(Item-finding rows)
"""

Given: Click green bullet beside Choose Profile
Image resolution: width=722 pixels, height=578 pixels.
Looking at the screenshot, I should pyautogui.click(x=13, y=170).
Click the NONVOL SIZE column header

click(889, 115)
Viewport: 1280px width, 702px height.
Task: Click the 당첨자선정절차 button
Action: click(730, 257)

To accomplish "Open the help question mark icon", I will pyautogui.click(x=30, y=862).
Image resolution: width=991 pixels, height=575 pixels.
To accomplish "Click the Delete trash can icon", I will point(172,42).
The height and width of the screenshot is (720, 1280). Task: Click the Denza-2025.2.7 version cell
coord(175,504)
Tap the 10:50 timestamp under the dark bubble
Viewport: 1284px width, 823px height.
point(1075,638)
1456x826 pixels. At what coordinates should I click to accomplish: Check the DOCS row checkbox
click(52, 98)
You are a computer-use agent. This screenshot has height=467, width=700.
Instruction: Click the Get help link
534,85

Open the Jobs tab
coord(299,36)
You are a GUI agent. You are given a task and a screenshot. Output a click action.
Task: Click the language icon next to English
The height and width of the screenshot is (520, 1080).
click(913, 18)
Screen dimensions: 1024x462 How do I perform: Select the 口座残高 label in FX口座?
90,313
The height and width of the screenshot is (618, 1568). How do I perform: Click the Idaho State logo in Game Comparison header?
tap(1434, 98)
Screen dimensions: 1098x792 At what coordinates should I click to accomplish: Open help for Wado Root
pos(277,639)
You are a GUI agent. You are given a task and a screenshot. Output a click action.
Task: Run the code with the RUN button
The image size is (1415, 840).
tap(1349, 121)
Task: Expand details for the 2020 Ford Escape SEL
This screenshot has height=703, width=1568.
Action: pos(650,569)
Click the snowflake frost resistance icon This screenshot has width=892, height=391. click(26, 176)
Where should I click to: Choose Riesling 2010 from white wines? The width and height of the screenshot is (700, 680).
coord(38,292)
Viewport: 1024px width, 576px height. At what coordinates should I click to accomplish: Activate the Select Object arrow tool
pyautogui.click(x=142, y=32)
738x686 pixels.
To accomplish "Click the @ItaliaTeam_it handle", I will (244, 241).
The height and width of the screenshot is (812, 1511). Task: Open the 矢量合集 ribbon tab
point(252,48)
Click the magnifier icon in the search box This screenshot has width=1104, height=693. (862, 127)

"""

EXERCISE BRIEF: From the rows above, copy each line that contains the string "point". Matching is case-sensitive.

RESPONSE TO THIS EXERCISE:
To accomplish "Click the Delete trash can icon", I will point(172,42).
point(1075,638)
point(252,48)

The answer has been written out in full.